Having a baby is a wonderful thing, but I must confess that the last twelve months haven’t been easy, and all too often the effect that childbirth had on me just didn’t seem fair.
But you know that thing they say about time and all wounds? Well, it’s absolutely true. So I’m posting this for any new mum who still cries in the dark, wondering if there’ll ever be light at the end of the tunnel. Believe me, it’s there and it’s brighter than you can imagine. I know because I soared right into it on a flight bound for Menorca, my little baby strapped to my knee.
A couple of months ago, when Spain was just a dream and I was delirious from lack of sleep, I started writing a poem on my phone in bed. It’s my story. And it’s for you, new mum. Whoever you are. It might make you cringe, or laugh, or maybe cry. Then again, perhaps you’ll do all three. I know I have.
The Third Degree
There are secrets that many new mums keep,
About the parts of motherhood that make us weep.
I’ll tell you my story if you want to read on,
Because I know I’m not the only one.
Childbirth is painful, as everyone knows.
But that was just the beginning. The rest? Well here goes.
I thought I was ready to be a mum,
But I never knew I’d end up with stitches in my bum.
When the baby was born, we were settled in bed.
Then the doctor appeared; this is what she said,
“You’ve a third degree tear. It’s called a 3C.
Incontinence is a definite possibility.”
So I lay there in shock for the rest of the day.
Would a C section have been a better way?
I told myself I’d be fine. Perhaps just a bit sore.
But I’d get straight to work on my pelvic floor.
At home I was smitten with baby poo,
But I couldn’t stand the torture when I went to the loo.

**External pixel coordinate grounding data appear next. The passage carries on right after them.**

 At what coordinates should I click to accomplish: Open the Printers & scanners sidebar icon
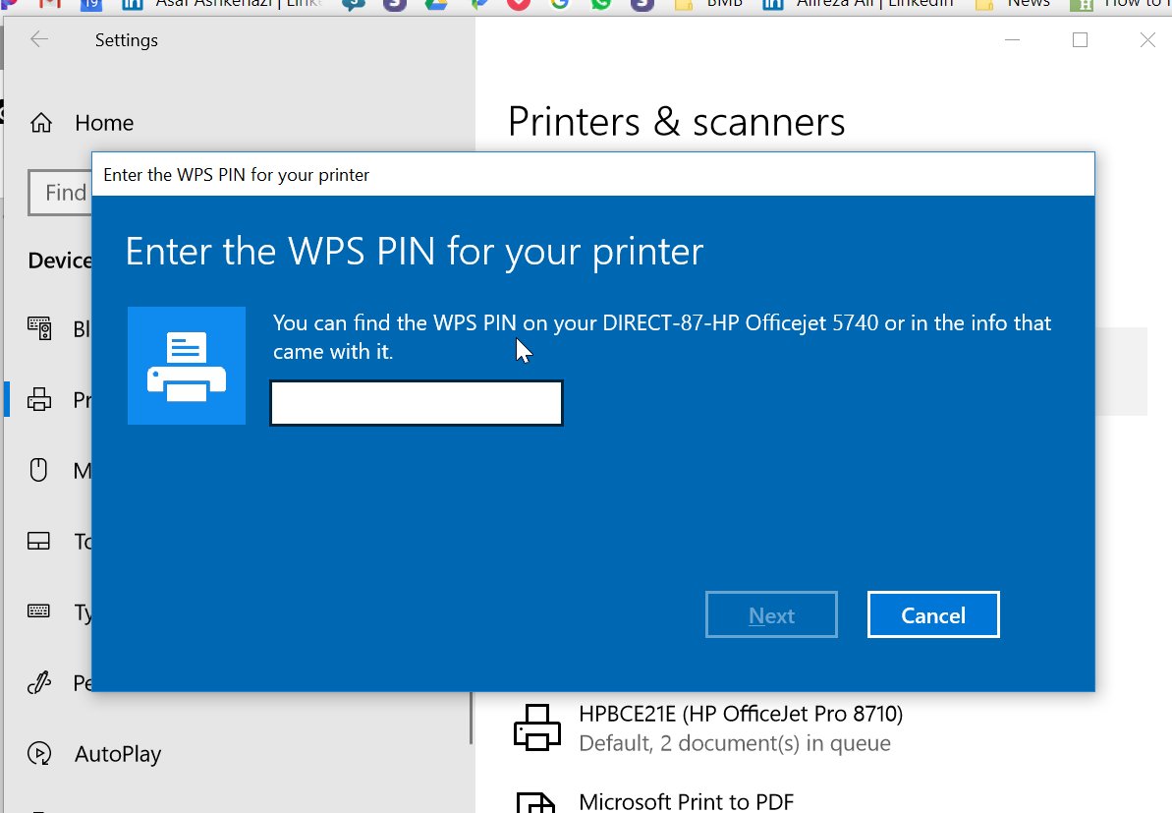point(39,400)
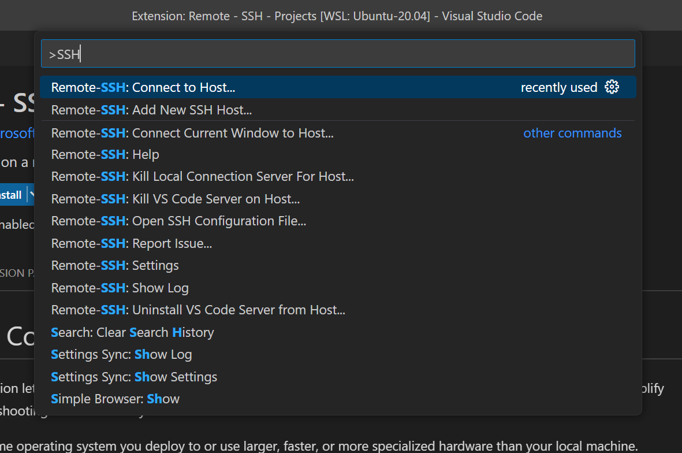Screen dimensions: 682x453
Task: Launch Simple Browser: Show command
Action: 115,399
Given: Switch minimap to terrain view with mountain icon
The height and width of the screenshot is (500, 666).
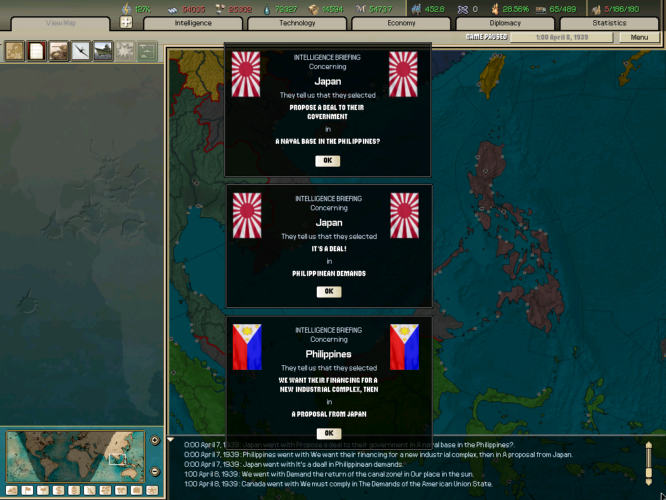Looking at the screenshot, I should point(11,490).
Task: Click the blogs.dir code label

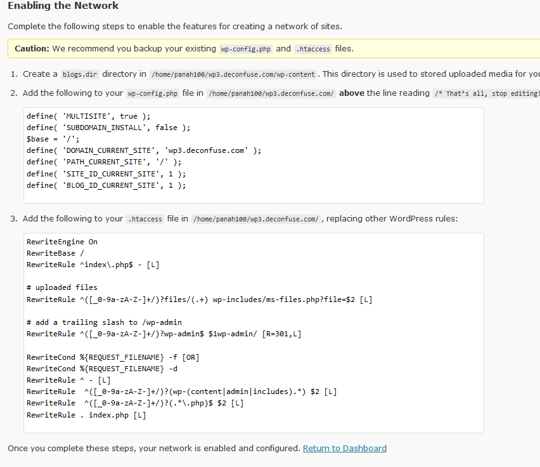Action: (x=80, y=74)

Sitting on the toilet saw me screaming in pain,
And being hemmed up at home sent me slightly insane.
You see, it didn’t get better – something felt wrong for sure.
And then my nether regions got sewn up once more.
Just leaving the house became such a mission,
And I’m sure other mums view me with suspicion.
I haven’t joined baby groups ’cause they’d seem like a farce,
If I couldn’t discuss my stitched up arse.
So many doctors have seen me down below,
I could probably sell tickets for a medical porn show.
Oh when will this birth injury run its course?
When will I stop walking like I’ve climbed off a horse?
I’m laughing now, though I’ve shed many a tear.
Wouldn’t you if you couldn’t wipe your bum for half a year?
But I’m glad to say that I’m now on the mend,
That finally I’m at the beginning of the end.
All bodily functions are working just fine,
And I’m overwhelmed with love for this baby of mine.
So when you see a new mum, please wish her well,
Because she may be suffering in a way you can’t tell.
And if reading my tale has made your womb take fright,
Remember a baby is a ray of pure light.
Life will never be the same, but one thing is true,
You’ll still be the same unstoppable you.
Giving birth was the best thing to happen to me,
I just never asked for the third degree.